Pemerintahan militer tersebut mengadakan pemungutan suara bertahap hampir lima tahun setelah merebut kekuasaan melalui kudeta, yang memicu perlawanan luas dan berkembang menjadi konflik bersenjata.

Para pengamat menyatakan junta, dengan dukungan Tiongkok, berupaya melegitimasi dan mengukuhkan kekuasaannya sembari mencari jalan keluar dari kebuntuan yang menghancurkan.

Lebih dari 200 orang telah didakwa karena mengganggu atau menentang pemilu di bawah undang-undang baru yang menjatuhkan hukuman berat, termasuk hukuman mati.
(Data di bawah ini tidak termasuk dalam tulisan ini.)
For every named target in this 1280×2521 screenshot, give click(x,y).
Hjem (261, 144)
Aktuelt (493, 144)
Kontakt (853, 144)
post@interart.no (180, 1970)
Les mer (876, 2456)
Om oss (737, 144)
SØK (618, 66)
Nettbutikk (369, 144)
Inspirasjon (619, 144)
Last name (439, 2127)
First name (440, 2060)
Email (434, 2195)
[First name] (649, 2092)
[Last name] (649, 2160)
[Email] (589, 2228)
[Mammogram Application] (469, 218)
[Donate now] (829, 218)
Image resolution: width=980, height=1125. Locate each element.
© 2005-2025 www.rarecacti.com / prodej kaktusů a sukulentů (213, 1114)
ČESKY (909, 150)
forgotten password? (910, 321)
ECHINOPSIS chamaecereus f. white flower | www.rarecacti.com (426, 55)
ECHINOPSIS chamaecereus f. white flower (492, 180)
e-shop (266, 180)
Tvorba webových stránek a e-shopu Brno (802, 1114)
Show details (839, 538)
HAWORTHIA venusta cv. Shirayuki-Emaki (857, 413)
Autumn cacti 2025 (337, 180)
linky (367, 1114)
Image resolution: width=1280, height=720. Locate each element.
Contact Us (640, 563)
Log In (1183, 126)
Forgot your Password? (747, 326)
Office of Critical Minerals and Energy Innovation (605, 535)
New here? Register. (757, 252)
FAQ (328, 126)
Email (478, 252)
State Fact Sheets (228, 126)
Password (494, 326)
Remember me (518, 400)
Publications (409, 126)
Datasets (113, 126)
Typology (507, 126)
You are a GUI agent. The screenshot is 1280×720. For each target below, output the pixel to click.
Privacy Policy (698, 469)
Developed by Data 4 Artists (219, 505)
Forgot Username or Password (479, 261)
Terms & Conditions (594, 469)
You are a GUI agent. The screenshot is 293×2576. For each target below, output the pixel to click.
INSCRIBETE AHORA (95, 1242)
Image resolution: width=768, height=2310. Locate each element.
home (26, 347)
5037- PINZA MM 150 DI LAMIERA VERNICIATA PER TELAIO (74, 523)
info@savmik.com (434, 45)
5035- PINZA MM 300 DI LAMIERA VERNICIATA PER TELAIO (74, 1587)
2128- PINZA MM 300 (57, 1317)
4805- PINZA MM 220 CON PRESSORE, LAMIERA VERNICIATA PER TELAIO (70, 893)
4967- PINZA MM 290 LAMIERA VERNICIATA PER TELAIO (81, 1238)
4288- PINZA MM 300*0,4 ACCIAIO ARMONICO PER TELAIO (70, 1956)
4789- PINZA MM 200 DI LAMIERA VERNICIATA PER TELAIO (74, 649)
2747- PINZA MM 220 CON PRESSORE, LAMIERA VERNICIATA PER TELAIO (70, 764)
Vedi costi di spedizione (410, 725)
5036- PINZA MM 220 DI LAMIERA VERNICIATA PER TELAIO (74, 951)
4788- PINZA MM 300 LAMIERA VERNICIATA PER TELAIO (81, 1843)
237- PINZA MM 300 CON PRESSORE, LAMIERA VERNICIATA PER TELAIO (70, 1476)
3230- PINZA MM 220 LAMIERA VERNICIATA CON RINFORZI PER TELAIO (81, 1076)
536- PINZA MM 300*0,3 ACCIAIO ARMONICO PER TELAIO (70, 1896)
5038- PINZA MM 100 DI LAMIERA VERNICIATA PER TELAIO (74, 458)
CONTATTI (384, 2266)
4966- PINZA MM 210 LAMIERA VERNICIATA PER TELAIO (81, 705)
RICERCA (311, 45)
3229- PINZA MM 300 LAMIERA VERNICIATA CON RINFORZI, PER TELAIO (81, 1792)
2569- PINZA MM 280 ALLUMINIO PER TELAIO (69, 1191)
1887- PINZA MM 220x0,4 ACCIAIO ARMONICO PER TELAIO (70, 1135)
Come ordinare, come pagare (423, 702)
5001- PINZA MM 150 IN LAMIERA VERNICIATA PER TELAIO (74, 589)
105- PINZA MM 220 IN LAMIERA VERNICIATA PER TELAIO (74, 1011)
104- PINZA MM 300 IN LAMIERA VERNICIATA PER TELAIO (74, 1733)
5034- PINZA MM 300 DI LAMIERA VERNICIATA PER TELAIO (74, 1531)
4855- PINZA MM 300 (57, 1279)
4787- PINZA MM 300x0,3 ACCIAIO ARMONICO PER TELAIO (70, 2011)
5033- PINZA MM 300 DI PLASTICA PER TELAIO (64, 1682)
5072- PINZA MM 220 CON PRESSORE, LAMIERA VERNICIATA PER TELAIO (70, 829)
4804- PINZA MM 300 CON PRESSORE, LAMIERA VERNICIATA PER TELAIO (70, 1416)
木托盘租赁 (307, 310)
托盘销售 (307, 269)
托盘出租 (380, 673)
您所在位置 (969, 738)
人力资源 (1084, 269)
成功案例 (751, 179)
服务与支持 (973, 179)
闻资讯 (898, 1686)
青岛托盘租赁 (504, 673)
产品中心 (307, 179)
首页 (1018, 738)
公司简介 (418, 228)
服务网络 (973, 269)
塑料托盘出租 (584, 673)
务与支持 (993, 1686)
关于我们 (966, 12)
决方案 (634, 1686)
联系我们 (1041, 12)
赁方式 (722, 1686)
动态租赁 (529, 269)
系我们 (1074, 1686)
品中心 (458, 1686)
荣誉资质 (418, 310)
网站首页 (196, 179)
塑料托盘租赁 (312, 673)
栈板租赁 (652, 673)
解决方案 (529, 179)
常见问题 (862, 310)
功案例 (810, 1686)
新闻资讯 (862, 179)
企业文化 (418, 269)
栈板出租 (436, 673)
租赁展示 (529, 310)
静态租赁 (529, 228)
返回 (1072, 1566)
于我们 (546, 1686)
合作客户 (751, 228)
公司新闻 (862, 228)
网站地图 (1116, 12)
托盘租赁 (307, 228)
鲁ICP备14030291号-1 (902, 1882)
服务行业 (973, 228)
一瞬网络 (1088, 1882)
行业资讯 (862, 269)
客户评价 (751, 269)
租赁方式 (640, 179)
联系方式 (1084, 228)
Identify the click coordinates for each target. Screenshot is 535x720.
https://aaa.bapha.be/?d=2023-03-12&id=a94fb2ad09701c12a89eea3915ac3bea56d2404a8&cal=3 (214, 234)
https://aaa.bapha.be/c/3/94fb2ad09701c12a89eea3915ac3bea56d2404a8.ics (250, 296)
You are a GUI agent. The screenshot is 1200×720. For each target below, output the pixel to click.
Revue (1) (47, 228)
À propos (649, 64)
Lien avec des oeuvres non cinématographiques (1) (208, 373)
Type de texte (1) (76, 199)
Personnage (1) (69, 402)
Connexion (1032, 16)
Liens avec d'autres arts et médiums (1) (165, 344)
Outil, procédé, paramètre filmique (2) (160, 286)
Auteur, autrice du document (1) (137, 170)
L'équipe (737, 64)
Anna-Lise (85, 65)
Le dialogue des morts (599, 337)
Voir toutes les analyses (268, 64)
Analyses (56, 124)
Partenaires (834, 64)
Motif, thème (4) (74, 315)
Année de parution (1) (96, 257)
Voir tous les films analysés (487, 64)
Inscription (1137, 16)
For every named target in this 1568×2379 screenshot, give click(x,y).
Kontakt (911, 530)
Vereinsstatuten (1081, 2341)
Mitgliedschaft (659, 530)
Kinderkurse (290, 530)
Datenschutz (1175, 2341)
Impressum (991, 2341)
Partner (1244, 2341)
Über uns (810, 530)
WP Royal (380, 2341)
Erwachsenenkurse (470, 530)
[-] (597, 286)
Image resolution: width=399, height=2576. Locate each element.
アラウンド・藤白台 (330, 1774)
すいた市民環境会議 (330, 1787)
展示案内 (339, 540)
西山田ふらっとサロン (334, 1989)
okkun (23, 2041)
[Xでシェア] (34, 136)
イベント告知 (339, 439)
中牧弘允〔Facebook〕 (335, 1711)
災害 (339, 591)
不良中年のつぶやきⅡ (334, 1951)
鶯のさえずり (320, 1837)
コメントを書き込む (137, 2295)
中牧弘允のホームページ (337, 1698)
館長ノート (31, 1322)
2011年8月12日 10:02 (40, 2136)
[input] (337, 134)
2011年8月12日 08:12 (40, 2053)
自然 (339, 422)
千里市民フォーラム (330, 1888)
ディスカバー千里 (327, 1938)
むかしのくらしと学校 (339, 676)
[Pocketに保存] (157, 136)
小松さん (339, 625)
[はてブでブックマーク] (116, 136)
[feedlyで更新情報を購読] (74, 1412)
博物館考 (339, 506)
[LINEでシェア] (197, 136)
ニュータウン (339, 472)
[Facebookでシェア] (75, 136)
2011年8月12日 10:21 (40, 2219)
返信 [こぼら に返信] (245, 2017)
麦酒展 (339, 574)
Pemungutan suara dimulai pada Minggu (26/11), dan terdapat laporan ledakan serta serangan udara di berbagai wilayah negara itu saat pemilihan berlangsung.

Tiga orang dilarikan ke rumah sakit setelah serangan roket menghantam rumah tak berpenghuni di wilayah Mandalay dini hari Minggu, seperti dikonfirmasi kepala menteri wilayah tersebut kepada BBC. Salah satu korban dalam kondisi serius.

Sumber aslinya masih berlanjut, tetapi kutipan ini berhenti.